Japanese-American widow may lose farm -- again 50 years after internment, her property near Sacramento could be taken for a school.

March 12, 1992|By McClatchy News Service

SACRAMENTO -- Fifty years after the federal government kicked Yoshie Iwasaki off the West Sacramento land belonging to her husband's family and sent her, her infant son and her husband to an internment camp in Tule Lake, a local governing board wants to kick the 83-year-old widow off her property.

The Washington Unified School District wants to build a new high school to go with the upscale homes developers are planning in the city's Southport area. And the board has decided it wants Mrs. Iwasaki's property as the site.

Like 50 years ago, Mrs. Iwasaki said she was given no advance warning; she learned of the school board's plans in the newspaper.

"I went through this once before and I said then I would never leave this place again," Mrs.
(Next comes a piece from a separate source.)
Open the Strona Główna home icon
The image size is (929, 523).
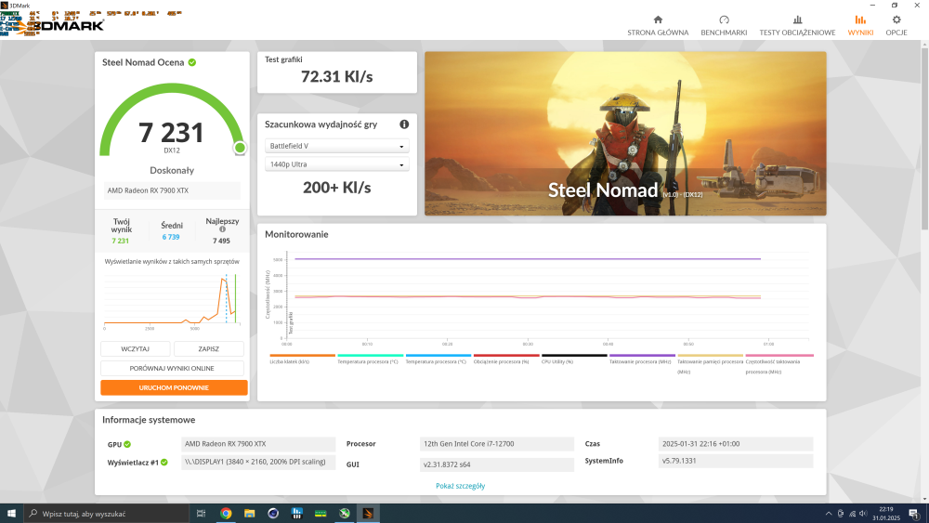(x=658, y=24)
Iwasaki said. "This is another internment if they get this place without our consent."

The board is scheduled to vote on the site selection later this month. It has already concurred with the district staff's choice of

the Iwasaki farm as the preferred site.

The school district wants to build a 3,000-student high school, complete with football stadium and swimming pool on the 50 acres.

The choice is a curious one, because active railroad tracks run across the back end of the property.

Washington Unified Superintendent Del Alberti on Monday emphasized that no formal action has been taken and that's why Mrs. Iwasaki wasn't notified.

He said the state Department of Education has reviewed the district architect's plans and believes the railroad tracks would not be a problem.

In January, Mr. Alberti's staff reported that the district could seize it by condemnation or that the city of West Sacramento was willing to cooperate by rezoning the land as non-agricultural.

Mrs. Iwasaki remembers vividly the frustration she and others of her generation of Japanese-Americans felt when they were stripped of their property and livelihoods and condemned to isolated camps under Executive Order 9066.

"Even during the evacuation, my husband would say 'You can't fight the government,' " she said. "But the kids now . . . well, they are different than we were then. They want to fight back. We're not going to give the land to them."

Her son, Richard, lives in Los Angeles, and her daughter, Phyllis, lives with her in her neat, well-kept home that is surrounded on both sides by fertile fields.

Could a political entity like a school board withstand the images of condemning a Japanese-American family's land on the 50th anniversary of Executive Order 9066?

Mr. Alberti concedes that taking Mrs. Iwasaki's land "very possibly" could pose a public relations problem because "no public agency likes to use the eminent domain proceedings."

Mrs. Iwasaki's husband, Nathan, died in 1968 and the farm's fields have been leased out to other growers.

"I just can't leave this place," Yoshie Iwasaki said.